**STATED TASK**
Which lines in the data below contain "Open"? Find each one and copy it out whole, treating uppercase and lowercase as different.

**GIVEN RECORDS**
● ● ●
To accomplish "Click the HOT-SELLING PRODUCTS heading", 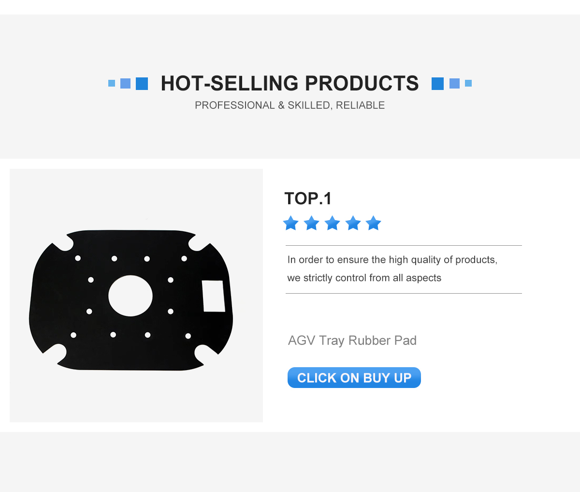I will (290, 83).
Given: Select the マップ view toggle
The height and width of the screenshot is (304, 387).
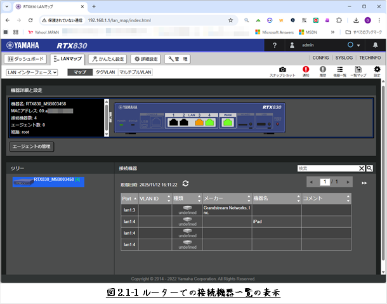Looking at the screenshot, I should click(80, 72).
● ● ●
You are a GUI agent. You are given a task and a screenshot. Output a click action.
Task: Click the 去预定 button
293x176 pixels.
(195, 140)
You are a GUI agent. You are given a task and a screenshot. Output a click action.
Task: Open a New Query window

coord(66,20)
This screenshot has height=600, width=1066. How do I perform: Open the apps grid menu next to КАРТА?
● ● ●
**WORKED SOLUTION**
Task: Open a New Query window
This screenshot has height=600, width=1066. How do I perform: Open the apps grid menu next to КАРТА?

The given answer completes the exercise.